In his final assertion of prosecutorial misconduct, Helm argues the prosecutor, in his closing argument, urged the jury to convict him on a theory that was precluded by the evidence. The state presented a theory that the initial payment to Helm of $1,200 was for his bookkeeping services during the months of June and July 1995. In the argument to which Helm objects, the prosecutor argued that Helm had received checks bearing the victim's genuine signature sufficient to compensate him for the months of August through December and, therefore, was not entitled to two $850 checks which bore forged signatures. The defense responded with its theory that the $1,200 was a fee for a separate analysis of the victim's business and Helm was entitled to monthly payments of $850 for his bookkeeping fees beginning in June. According to Helm, the seven checks in the amount of $850 compensated him for his bookkeeping services in the months of June through December 1995, and the state should have been precluded from arguing otherwise. Because defense counsel did not offer a timely objection, we review using the plain error standard.

The evidence shows that Helm received three checks in the amount of $850 each, dated in the month of November 1995, and that two of them bore forged signatures. Helm's argument here does not account for the multiple payments or forgeries. We hold the jury could have reasonably concluded from the evidence presented that the victim paid Helm $1,200 for June and July and $850 for each of the next five months. That conclusion leaves Helm with no legitimate claim to the two remaining $850 checks, from which the jury could have reasonably concluded that he was the person who forged them. Because the evidence supported the state's theory, we hold the prosecutor did not commit misconduct by urging the jury to convict on that theory.

False Representations by Trial Court

In his final assignment of error, Helm claims the trial court deprived him of due process by inducing him to plead guilty by falsely representing that it had the power to suspend a sentence imposed by a federal court in California. He bases that claim on a transcript of his sentencing hearing in which the trial court is reported to have said: "The Court has the discretion to order the sentences in number 1599 and 1603 to run concurrently with or consecutively with the sentence in criminal number 1559; and suspend the sentence in the United States District Court in California in case number 93-545(A)." (Emphasis added.)

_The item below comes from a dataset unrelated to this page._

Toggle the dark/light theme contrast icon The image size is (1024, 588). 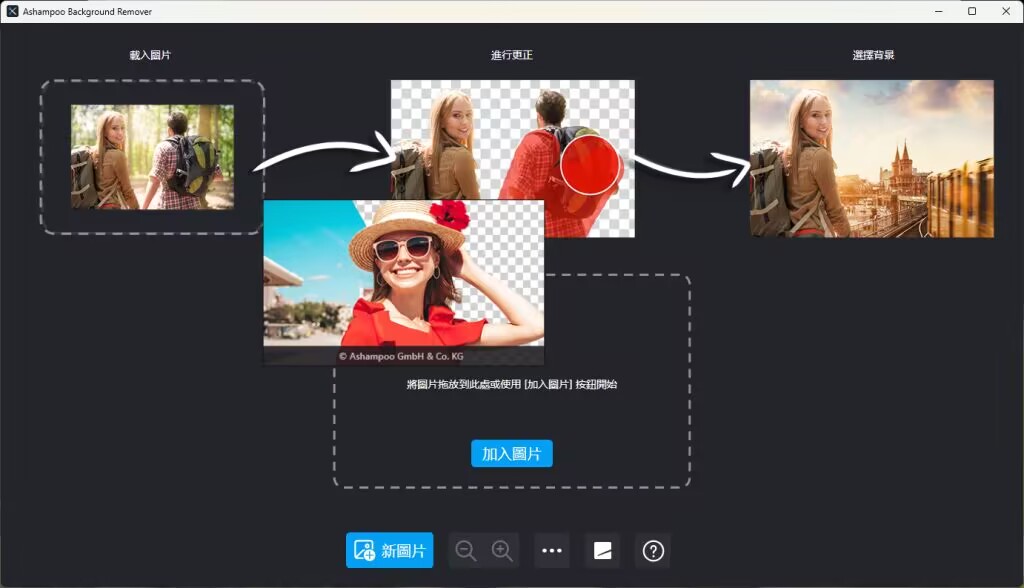click(x=602, y=550)
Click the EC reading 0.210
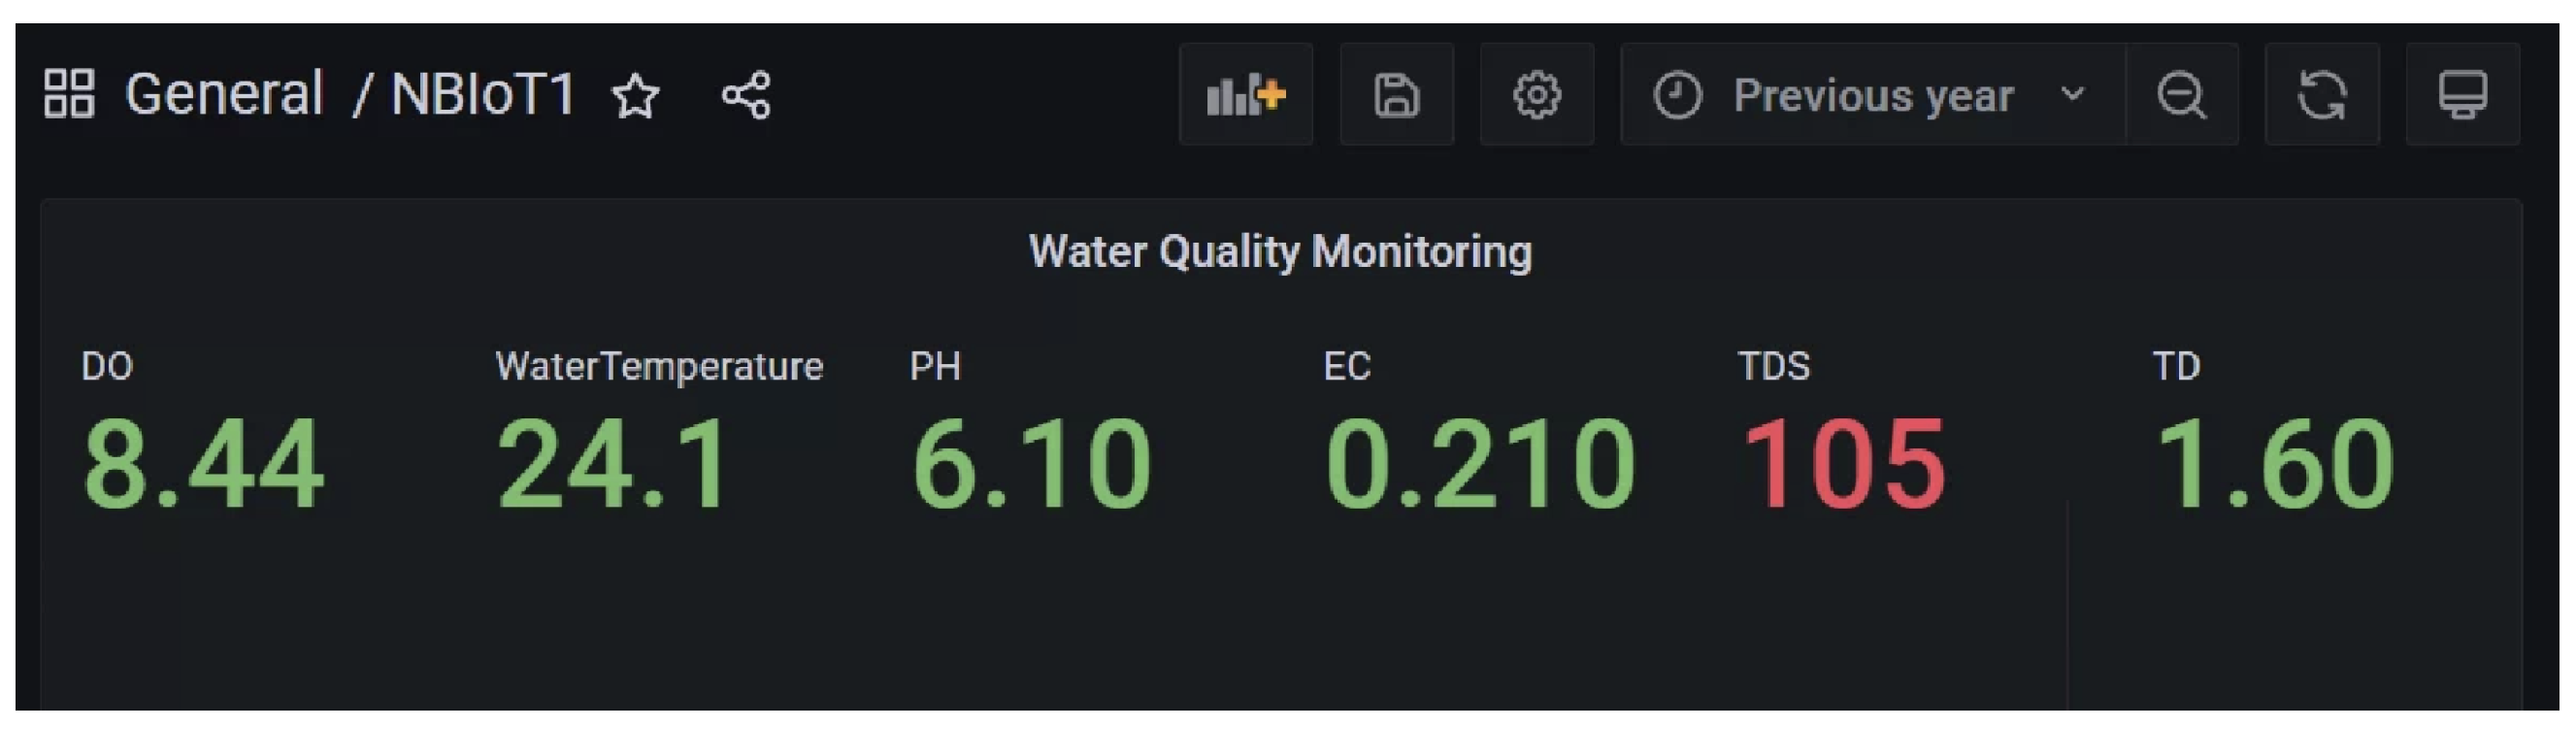 click(x=1480, y=465)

Both the official court reporter and a freelance reporter attended and reported Helm's change of plea and sentencing hearing on August 7, 1998. In preparing his brief for this appeal, Helm relied on the transcript of the freelance reporter. Upon receipt of Helm's brief, the state examined the transcript from the official reporter and found a discrepancy. The state then filed a Motion to Correct Record, asking the trial court to find the freelance reporter had erred and the official reporter had correctly reported the *642 hearing. The court so ordered. As corrected, the contested portion of the record now reads: "The Court has the discretion to order the sentences in number 1599 and 1603 to run concurrently with or consecutively to the sentence in criminal number 1559; and the defendant's sentence in the United States District Court of California in case number 93-545(A)." (Emphasis added.)

The corrected record accurately reflects the contents of a plea agreement signed by Helm and the state prior to the hearing. The record having been corrected, Helm's argument is unsupported and must fail.

The judgments and sentences of the trial court are affirmed in all respects.

NOTES

[*] Order Granting Dinnerstein's Motion to Withdraw as Counsel on Behalf of the Appellant entered May 18, 1999.

[1] Brady v. Maryland, 373 U.S. 83, 87, 83 S. Ct. 1194, 10 L. Ed. 2d 215 (1963).